* [What is needed]: Could you rewrite the lines, starting with the line containing "1389x868 pixels. How" and going on through the line containing "(x=854, y=384)", substituting "Keynote" for "iMovie" and leaving everything else unchanged? Omit the pictures from your answer.

* [Entries shown]:
◇ ◇ ◇ ◇ ◇

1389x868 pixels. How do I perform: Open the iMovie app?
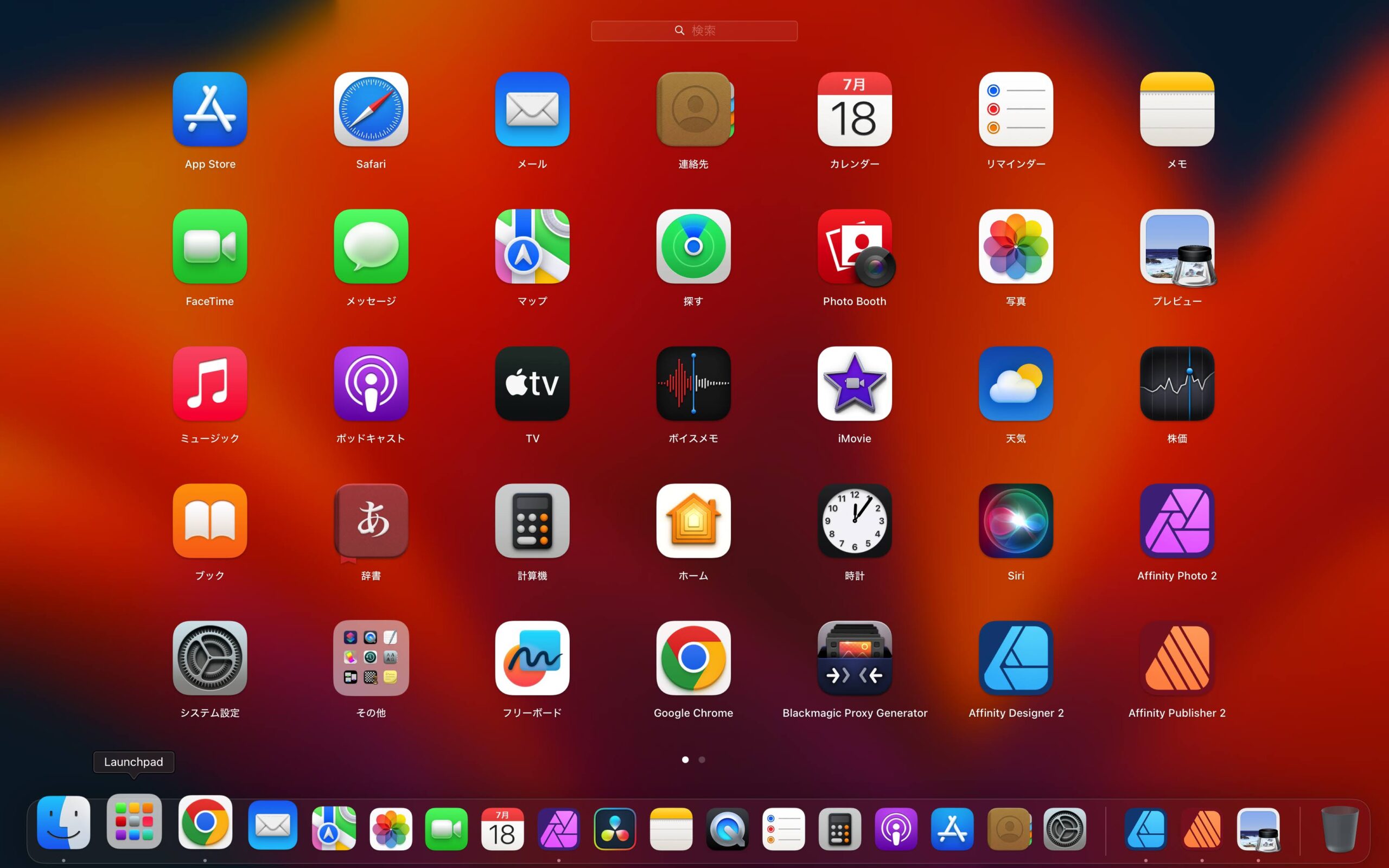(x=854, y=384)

◇ ◇ ◇ ◇ ◇

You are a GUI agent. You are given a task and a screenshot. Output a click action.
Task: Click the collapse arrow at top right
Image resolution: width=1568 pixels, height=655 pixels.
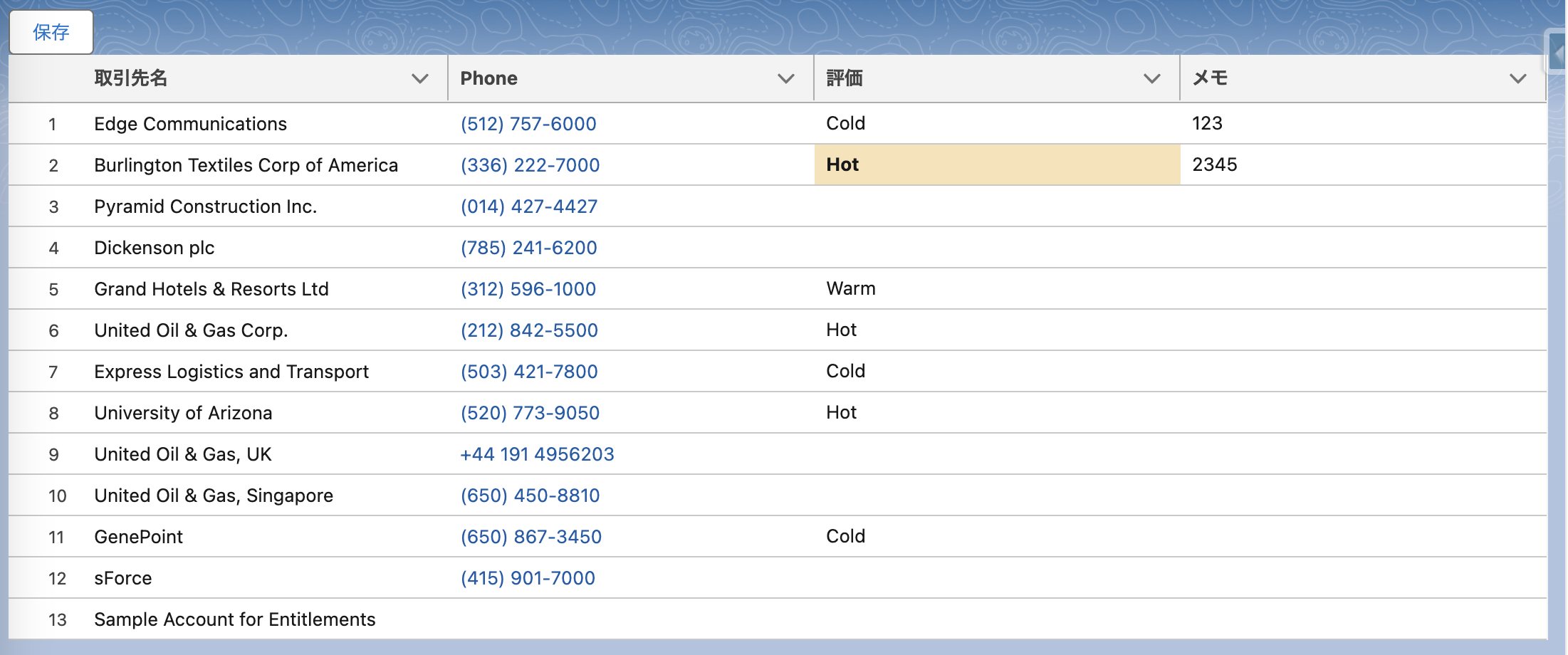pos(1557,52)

◇ ◇ ◇ ◇ ◇

* [Response to this exercise]:
1389x868 pixels. How do I perform: Open the Keynote app?
(x=854, y=384)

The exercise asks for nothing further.